任务要求:
请从包含“This screenshot has height=610, width=1144.”的那一行开始，到包含“Action: (x=1116, y=35)”的那一行结束，把这几行重新写出，将其中的“Review”替换为“Feedback”，其余内容保持不变。答案中不要包含图片。

原始数据:
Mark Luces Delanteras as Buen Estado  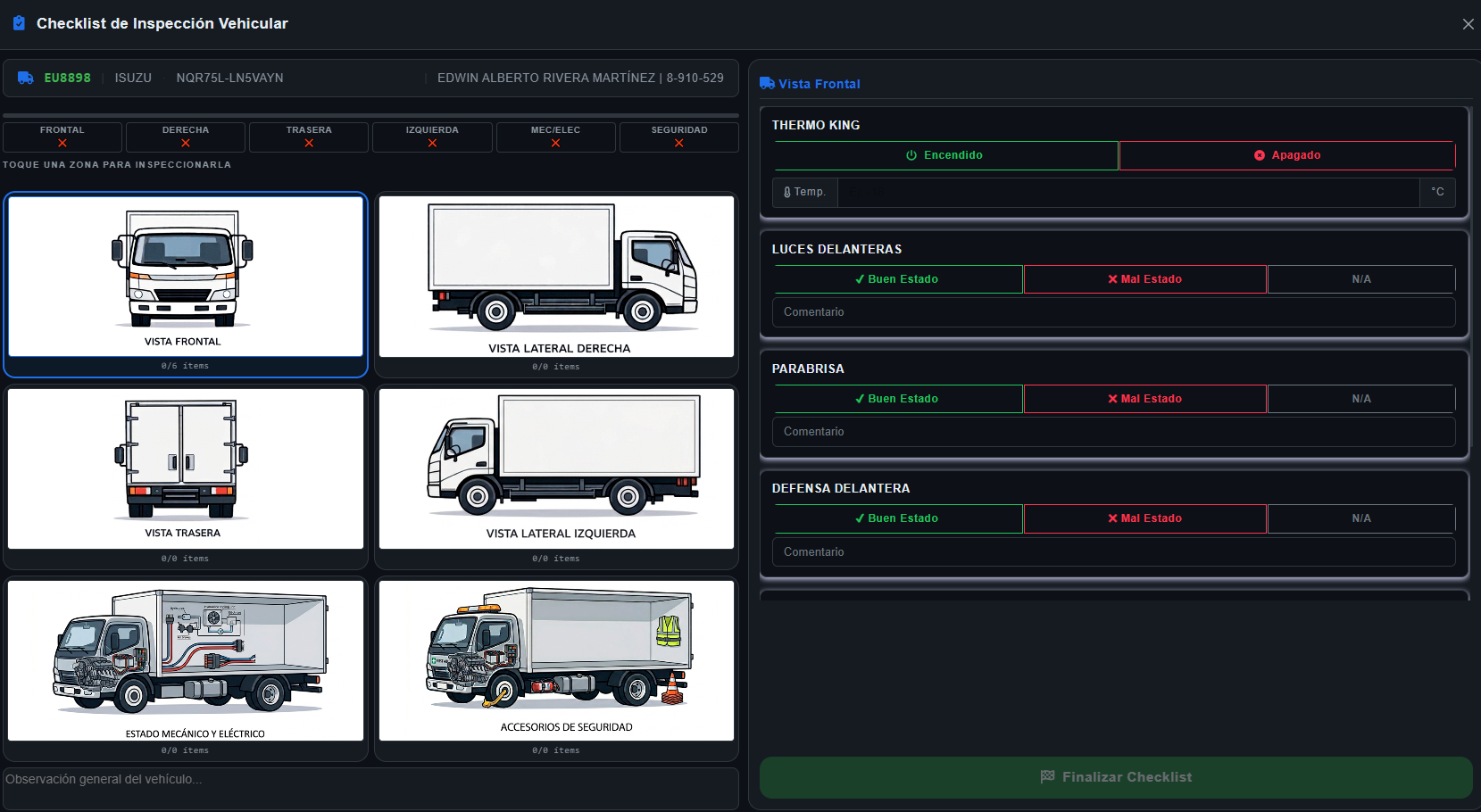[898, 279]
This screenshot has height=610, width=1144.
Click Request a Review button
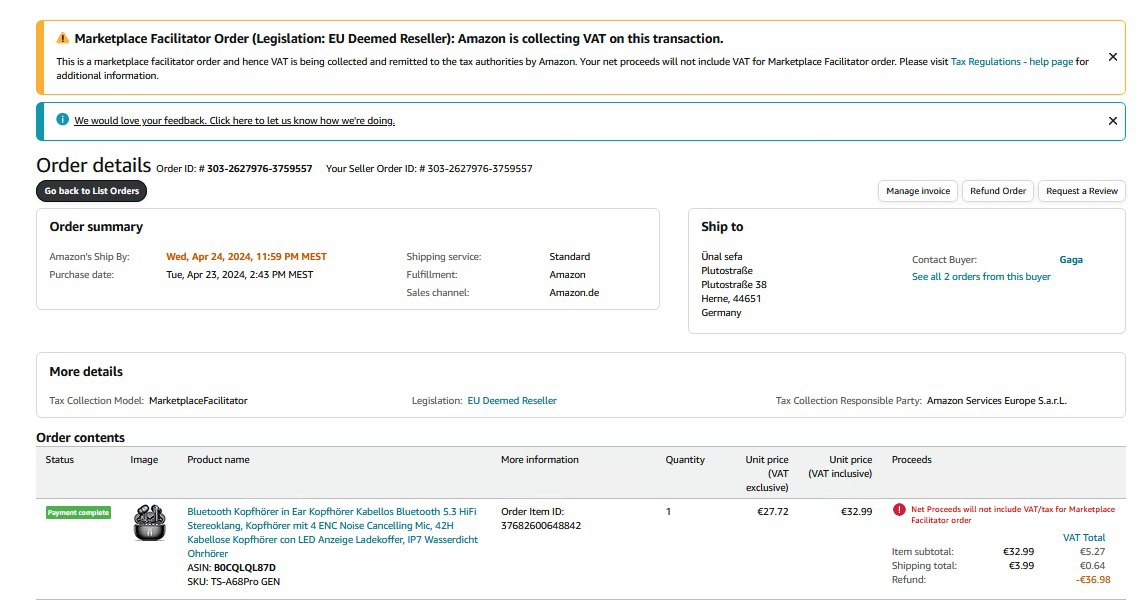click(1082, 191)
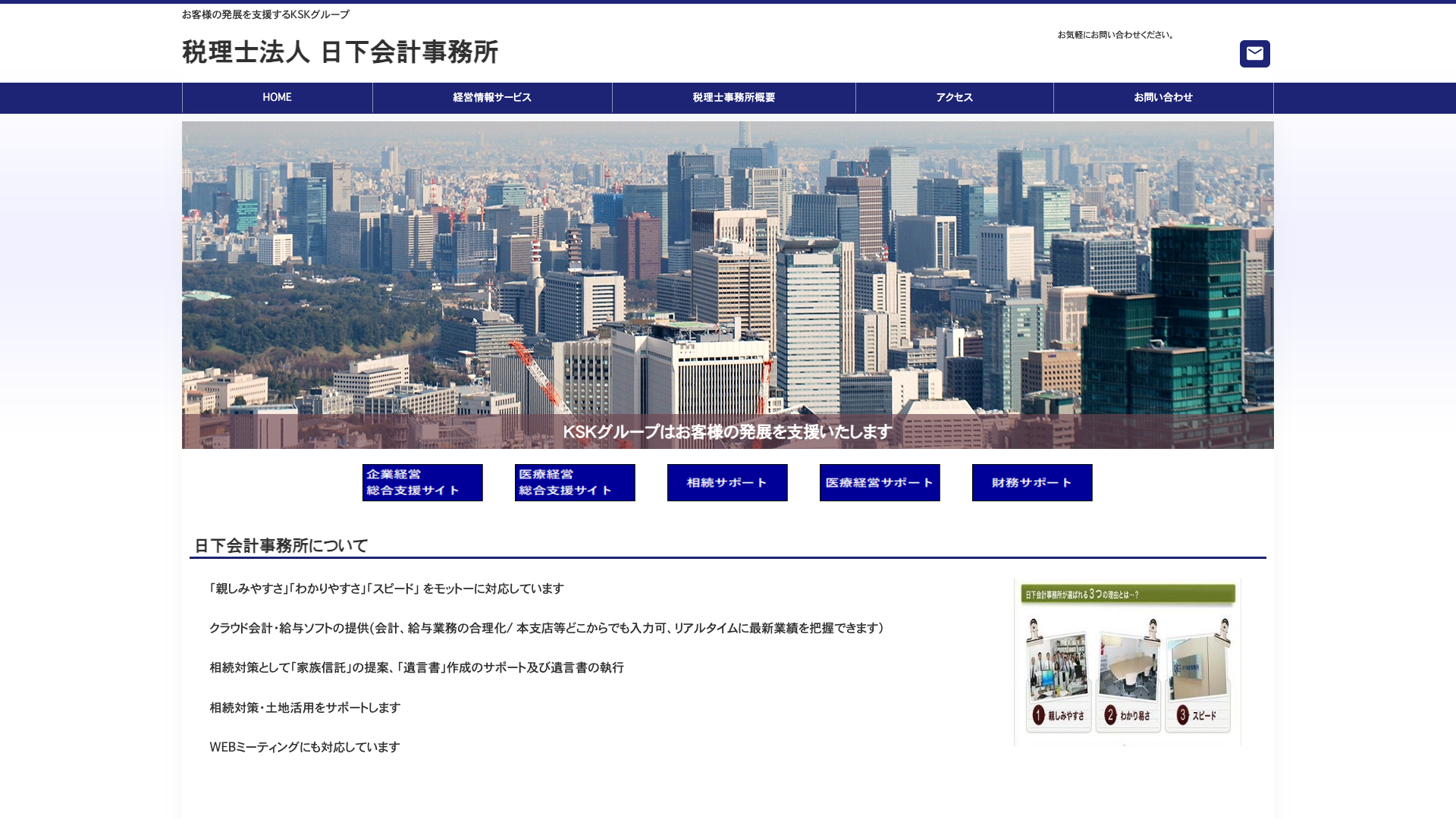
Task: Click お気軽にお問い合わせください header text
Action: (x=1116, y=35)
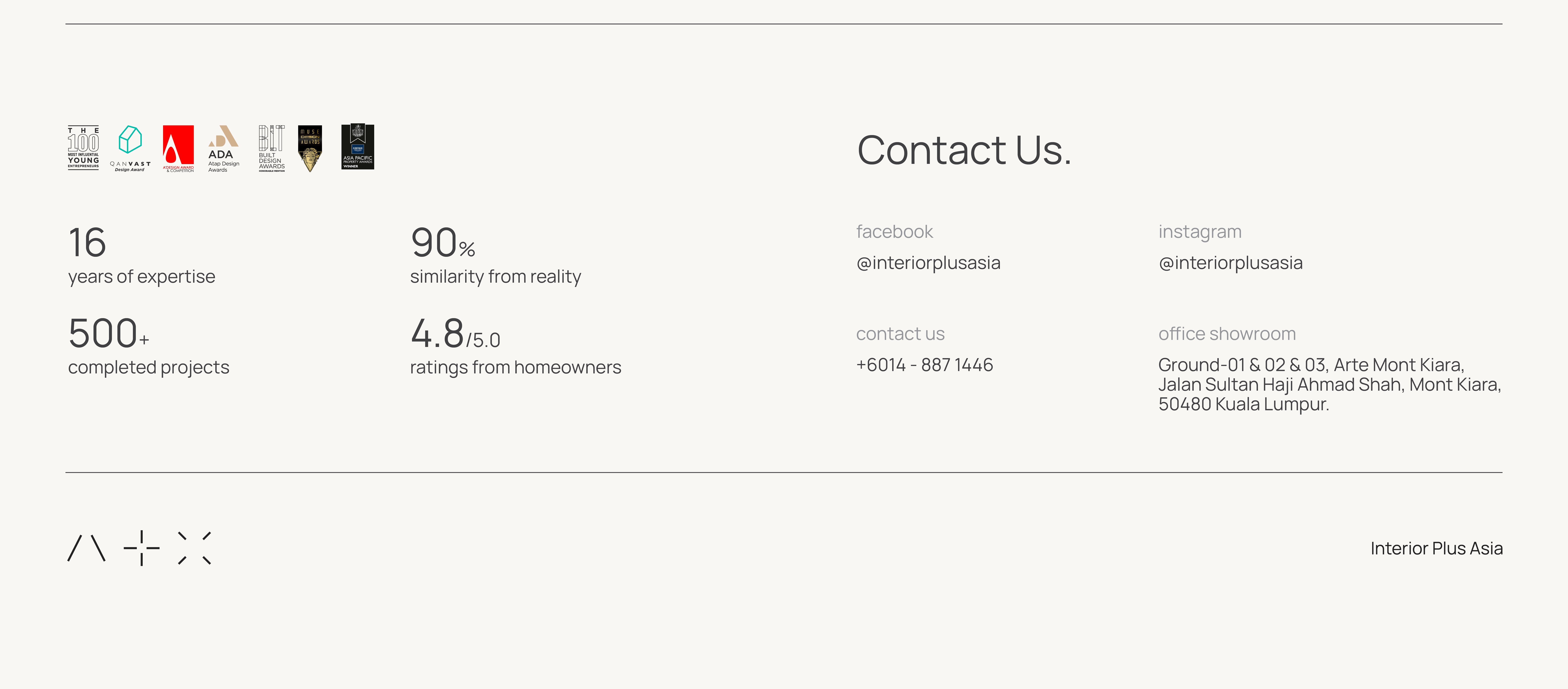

...

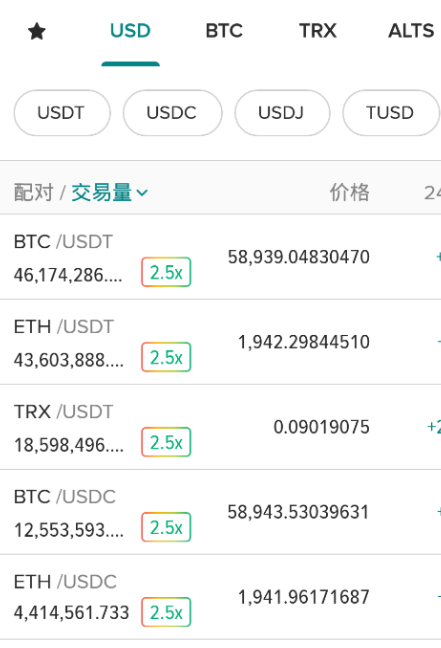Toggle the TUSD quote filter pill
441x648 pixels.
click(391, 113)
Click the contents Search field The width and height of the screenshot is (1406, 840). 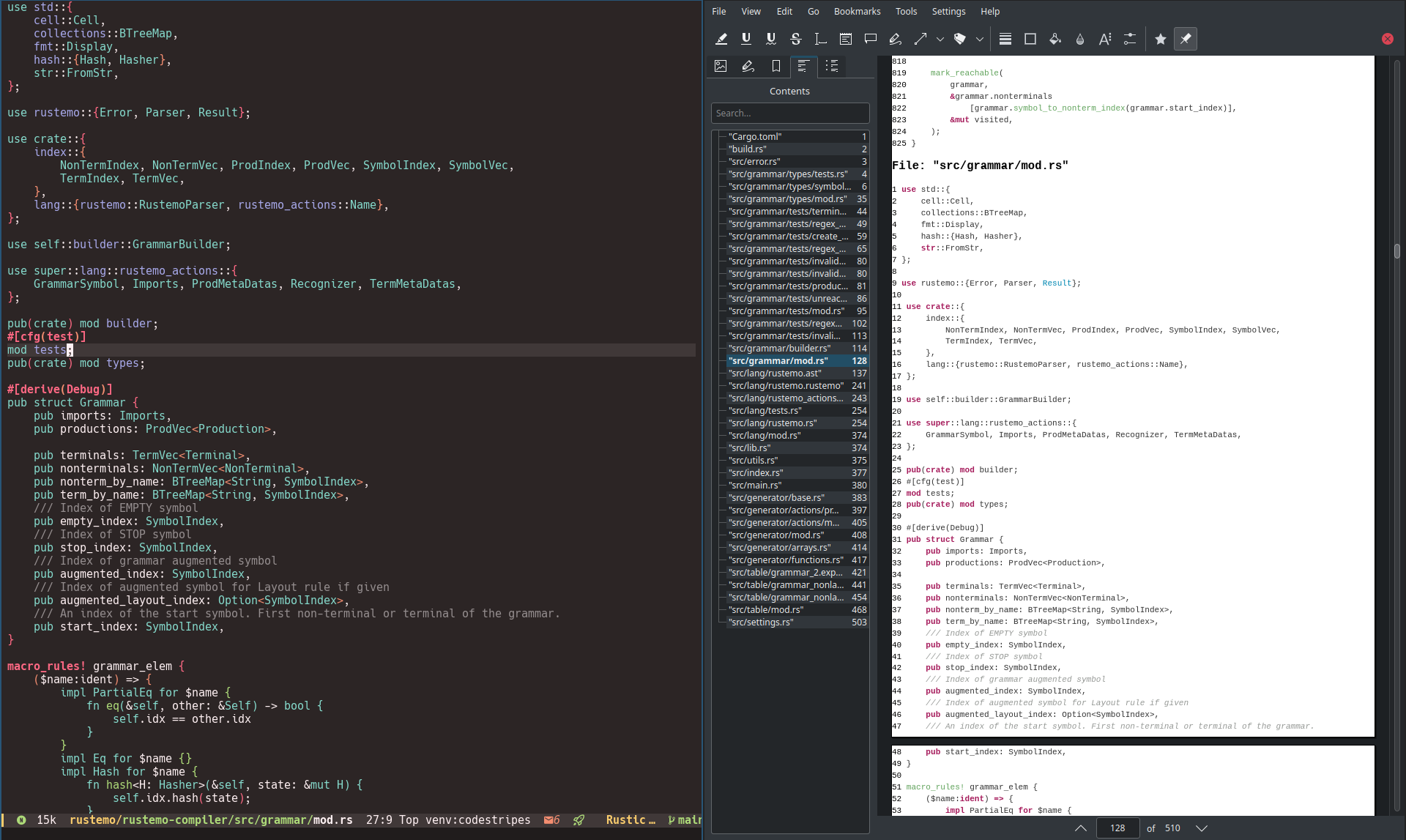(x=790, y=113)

本题答案:
This screenshot has height=610, width=1144.
Click Request a Feedback button
click(1082, 191)
Task: Click お気軽にお問い合わせください header text
Action: (x=1116, y=35)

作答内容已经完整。